Task prompt: Take each line of the data that contains the string "file" and copy it.

##########

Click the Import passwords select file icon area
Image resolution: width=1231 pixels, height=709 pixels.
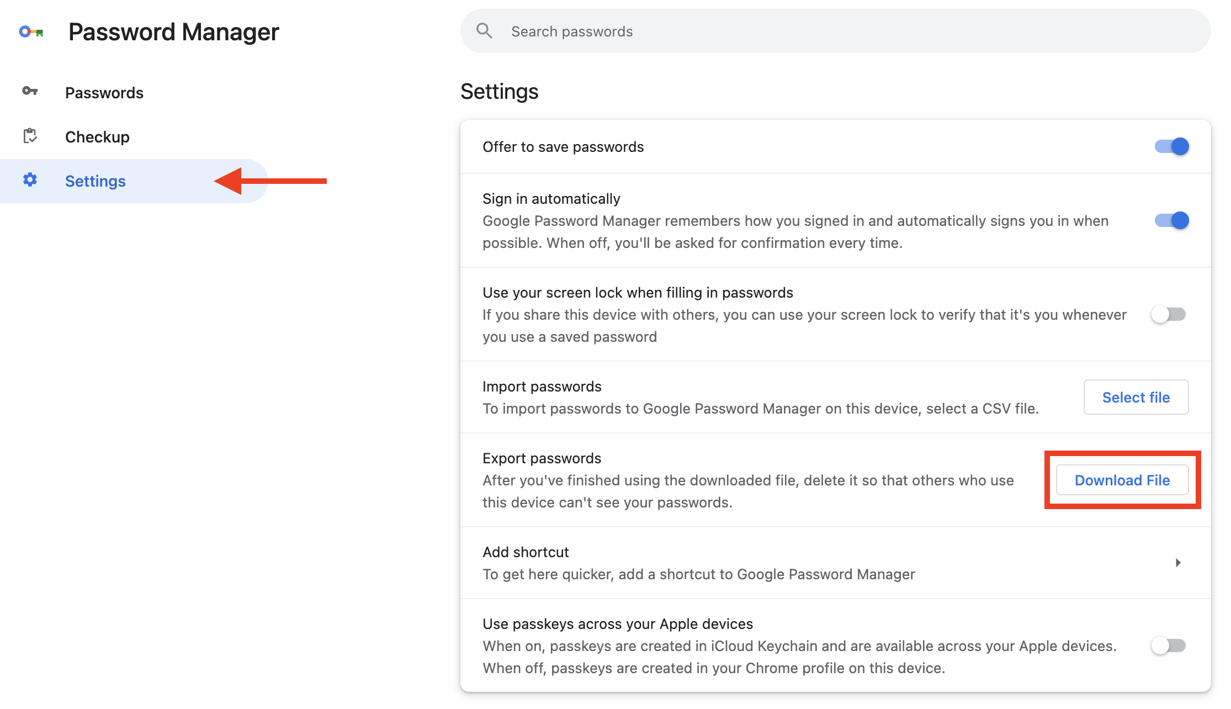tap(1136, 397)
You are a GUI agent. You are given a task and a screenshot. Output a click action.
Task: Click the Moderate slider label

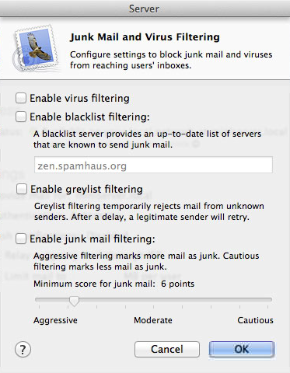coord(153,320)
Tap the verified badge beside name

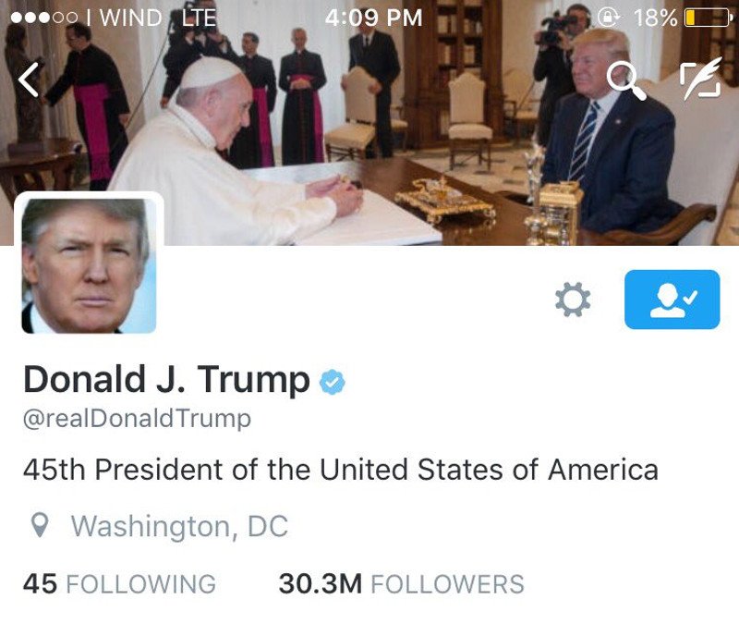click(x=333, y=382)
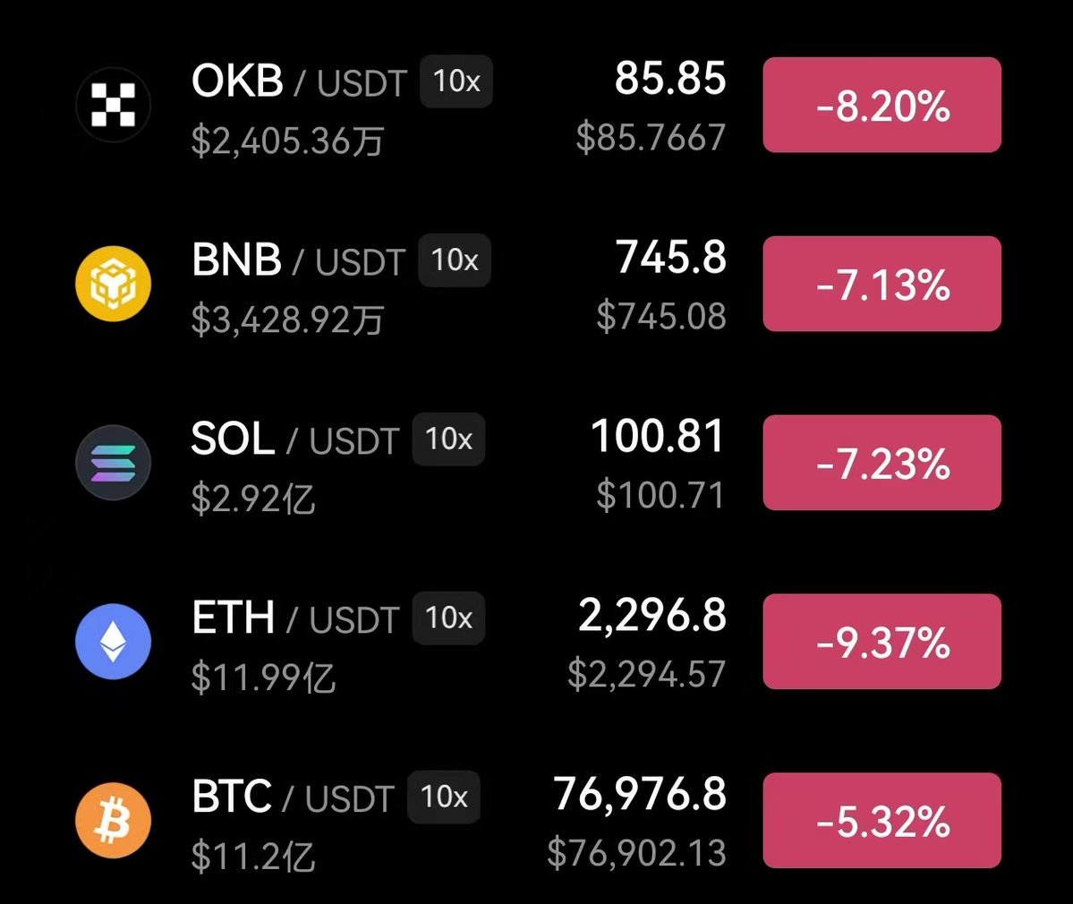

##########

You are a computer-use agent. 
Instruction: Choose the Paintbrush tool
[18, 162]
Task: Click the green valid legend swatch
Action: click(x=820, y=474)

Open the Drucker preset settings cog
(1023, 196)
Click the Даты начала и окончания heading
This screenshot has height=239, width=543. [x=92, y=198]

##########

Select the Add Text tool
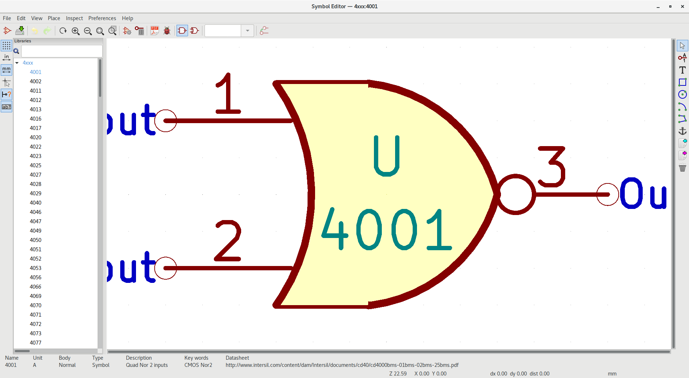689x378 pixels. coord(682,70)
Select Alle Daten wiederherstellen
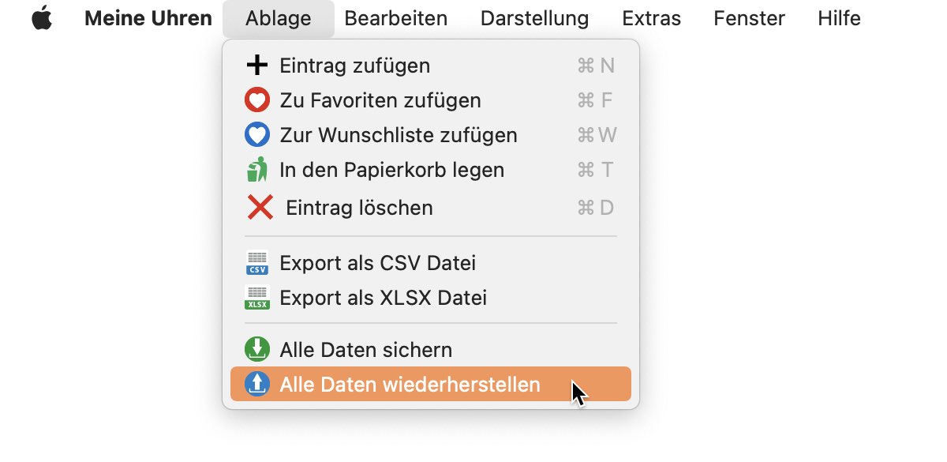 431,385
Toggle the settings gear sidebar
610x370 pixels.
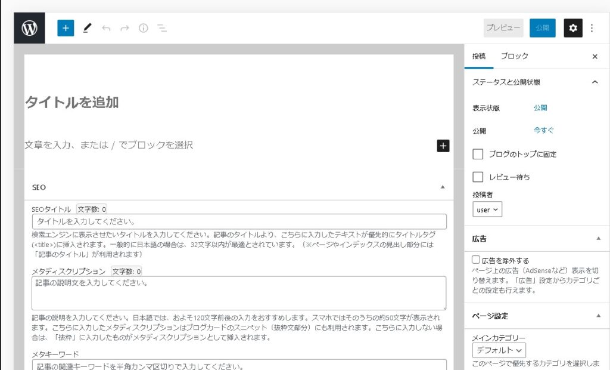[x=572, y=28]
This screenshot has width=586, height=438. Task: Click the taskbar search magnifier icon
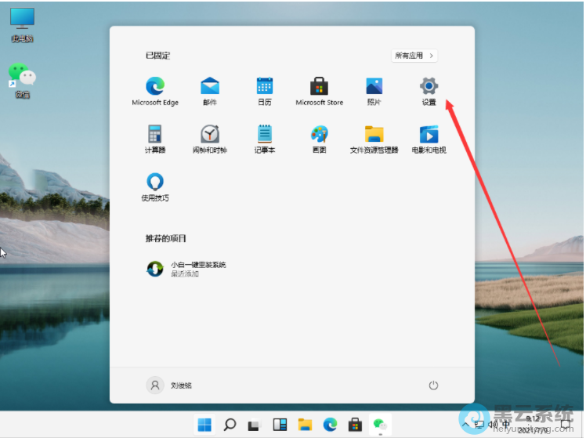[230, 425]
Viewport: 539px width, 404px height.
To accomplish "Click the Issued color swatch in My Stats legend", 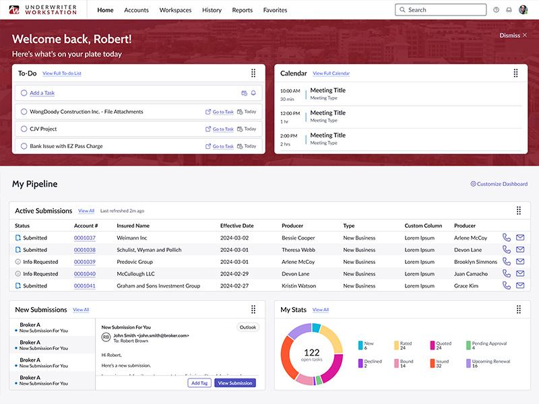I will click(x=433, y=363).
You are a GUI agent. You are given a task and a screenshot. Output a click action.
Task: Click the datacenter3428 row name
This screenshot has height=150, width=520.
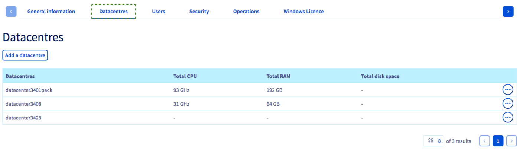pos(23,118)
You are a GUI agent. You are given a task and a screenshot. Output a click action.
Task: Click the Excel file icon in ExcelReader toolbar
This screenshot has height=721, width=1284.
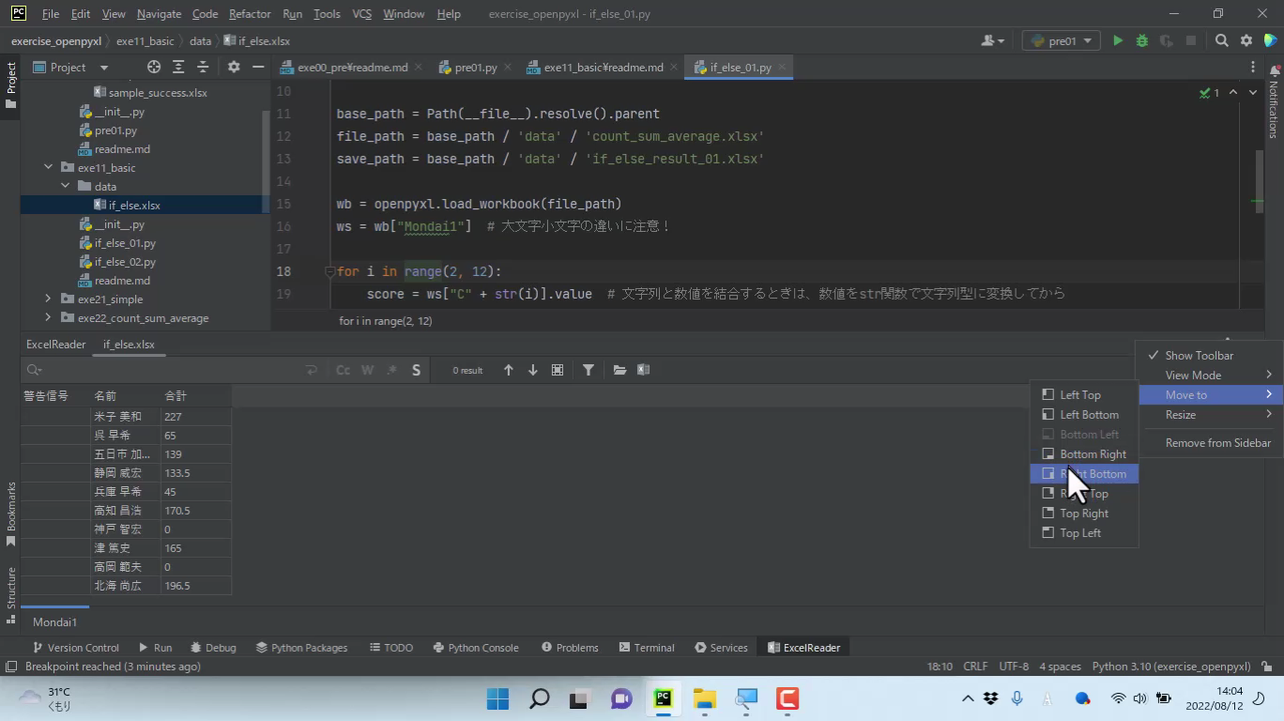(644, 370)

##########

Answer to this exercise:
Click the Import passwords select file icon area
Task: Click the Excel file icon in ExcelReader toolbar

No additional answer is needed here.